## Prompt
Copy each line of the entries below that contains the word "bounding".

Stored data entries:
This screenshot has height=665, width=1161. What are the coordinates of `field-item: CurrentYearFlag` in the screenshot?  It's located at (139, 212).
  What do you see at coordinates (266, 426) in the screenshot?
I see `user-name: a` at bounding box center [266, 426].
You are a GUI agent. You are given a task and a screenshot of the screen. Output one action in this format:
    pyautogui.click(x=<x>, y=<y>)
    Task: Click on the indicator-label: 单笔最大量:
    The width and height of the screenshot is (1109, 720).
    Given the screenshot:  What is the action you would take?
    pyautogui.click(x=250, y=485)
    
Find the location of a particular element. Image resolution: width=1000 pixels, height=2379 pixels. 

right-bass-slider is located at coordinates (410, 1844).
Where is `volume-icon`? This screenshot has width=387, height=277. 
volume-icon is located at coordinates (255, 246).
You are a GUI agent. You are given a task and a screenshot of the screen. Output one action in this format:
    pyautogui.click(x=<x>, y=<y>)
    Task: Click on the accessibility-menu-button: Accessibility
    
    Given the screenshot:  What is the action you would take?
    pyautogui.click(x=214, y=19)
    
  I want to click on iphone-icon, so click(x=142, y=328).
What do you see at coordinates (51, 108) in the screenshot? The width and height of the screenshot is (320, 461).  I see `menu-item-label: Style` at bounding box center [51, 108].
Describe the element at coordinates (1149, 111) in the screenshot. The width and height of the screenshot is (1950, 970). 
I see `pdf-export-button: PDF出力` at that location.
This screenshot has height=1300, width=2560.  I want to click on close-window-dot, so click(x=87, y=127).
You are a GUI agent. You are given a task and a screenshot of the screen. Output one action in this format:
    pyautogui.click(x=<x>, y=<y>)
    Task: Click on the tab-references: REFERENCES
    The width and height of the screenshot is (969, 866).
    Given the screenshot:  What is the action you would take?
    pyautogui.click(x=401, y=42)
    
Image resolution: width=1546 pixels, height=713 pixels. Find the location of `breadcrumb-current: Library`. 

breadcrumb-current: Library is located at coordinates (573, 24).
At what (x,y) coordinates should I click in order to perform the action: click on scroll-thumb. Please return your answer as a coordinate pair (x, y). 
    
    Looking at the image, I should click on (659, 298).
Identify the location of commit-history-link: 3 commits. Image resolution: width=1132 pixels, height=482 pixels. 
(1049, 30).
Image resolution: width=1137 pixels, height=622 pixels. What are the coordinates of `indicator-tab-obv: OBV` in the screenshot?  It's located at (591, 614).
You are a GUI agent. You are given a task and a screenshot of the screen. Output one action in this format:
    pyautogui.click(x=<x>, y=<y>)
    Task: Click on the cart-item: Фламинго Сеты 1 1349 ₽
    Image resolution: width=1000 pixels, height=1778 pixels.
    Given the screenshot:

## Answer box
I see `user-name: a` at bounding box center [266, 426].
What do you see at coordinates (51, 108) in the screenshot? The width and height of the screenshot is (320, 461).  I see `menu-item-label: Style` at bounding box center [51, 108].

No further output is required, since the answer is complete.